I melt into his hand. Nod with my bottom lip in my teeth.

And so Henry cups me between the legs, snugly, in the way I still like, the heel of his hand firm against my clit, fingertips digging into my ass. I am a nuclear button to which only he has the code.

“You’re in my dreams,” Henry says, kissing the tip of my nose, the dip in my cupid’s bow.

“Sometimes you refuse to talk to me. Sometimes I’m chasing you, trying to stop you from leaving again.

But sometimes you are like this.” He sits back on his heels, strokes my pussy lightly, thoughtfully.

Watches, his beautiful face mesmerized by his ability to stir up all the ugly, undisguised desperation on my own.

I feel full and empty at the same time, an irreconcilable pain that binds me to Henry still.

His eyes leave mine, travel the length of my body, stop at the place where my long shirt cuts off his hand at the wrist. I follow his sightline to see his hand roving under my shirt.

Such a small movement, barely a rotation, to be so vulgar.

We stare at what his hand is doing to me with slack jaws, looking like two druggy dumbfucks who are almost certainly going to jail.

But, you know what? Hard time might give me an edge.

I’d have a good lawyer; I bet Gloria Allred would take me as a client, she’d make sure I was sent to one of those cushy prisons where they do yoga and eat organic, that I was out in less than a year.

I raise my chin, open my mouth in a silent groan.
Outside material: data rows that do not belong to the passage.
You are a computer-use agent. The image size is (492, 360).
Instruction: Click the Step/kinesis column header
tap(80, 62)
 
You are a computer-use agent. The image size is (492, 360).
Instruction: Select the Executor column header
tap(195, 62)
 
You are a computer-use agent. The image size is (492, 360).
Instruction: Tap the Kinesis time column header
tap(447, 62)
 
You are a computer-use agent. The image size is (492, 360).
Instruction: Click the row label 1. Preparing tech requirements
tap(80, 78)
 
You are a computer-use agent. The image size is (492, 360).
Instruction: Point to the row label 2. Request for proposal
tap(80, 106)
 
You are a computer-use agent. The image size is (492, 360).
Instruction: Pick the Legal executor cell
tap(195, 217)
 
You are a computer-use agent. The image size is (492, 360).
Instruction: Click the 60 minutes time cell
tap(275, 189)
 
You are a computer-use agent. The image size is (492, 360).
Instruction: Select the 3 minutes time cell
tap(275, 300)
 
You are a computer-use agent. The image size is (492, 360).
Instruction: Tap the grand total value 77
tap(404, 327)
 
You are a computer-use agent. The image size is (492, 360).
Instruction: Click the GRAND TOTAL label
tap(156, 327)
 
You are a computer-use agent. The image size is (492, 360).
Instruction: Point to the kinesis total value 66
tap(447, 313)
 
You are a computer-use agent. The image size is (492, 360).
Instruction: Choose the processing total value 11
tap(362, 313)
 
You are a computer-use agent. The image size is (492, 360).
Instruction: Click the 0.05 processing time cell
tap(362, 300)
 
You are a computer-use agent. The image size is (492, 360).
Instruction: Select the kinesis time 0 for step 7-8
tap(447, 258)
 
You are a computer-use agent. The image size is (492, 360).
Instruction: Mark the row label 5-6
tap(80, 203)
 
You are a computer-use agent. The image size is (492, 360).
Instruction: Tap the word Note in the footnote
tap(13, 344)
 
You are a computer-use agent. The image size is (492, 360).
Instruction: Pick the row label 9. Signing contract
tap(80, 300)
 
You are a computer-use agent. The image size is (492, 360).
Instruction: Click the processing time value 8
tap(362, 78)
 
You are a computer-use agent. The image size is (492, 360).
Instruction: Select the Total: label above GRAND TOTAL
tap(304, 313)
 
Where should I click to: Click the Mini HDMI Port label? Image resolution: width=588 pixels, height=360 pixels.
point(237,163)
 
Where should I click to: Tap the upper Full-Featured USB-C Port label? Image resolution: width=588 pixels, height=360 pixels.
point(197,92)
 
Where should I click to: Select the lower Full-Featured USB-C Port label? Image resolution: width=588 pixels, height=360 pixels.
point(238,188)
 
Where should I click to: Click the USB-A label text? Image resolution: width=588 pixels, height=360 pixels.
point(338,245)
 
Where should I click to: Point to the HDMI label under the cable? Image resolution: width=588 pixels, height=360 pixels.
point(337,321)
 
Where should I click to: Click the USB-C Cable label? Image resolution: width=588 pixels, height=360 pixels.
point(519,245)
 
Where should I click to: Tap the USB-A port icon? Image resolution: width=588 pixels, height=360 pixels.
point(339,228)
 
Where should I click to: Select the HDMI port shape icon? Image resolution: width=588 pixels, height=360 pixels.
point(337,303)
Release blasts through me, shrapnel lodging in my nerves and fibers, embedding a bright new everywhere burn that makes kindling of the lie I’ve been telling myself over the years. That I could ever be okay without this.

I am a limp, leaking mess as Henry unties my ankles, my rug- burned wrists.

I reach for him like a child, and he picks me up, hooks my legs around his waist, carries me into the bedroom.

He pulls back the sheets and packs us tightly inside.

I fall asleep on top of Henry’s chest, listening to the private conversations in the chambers of his heart.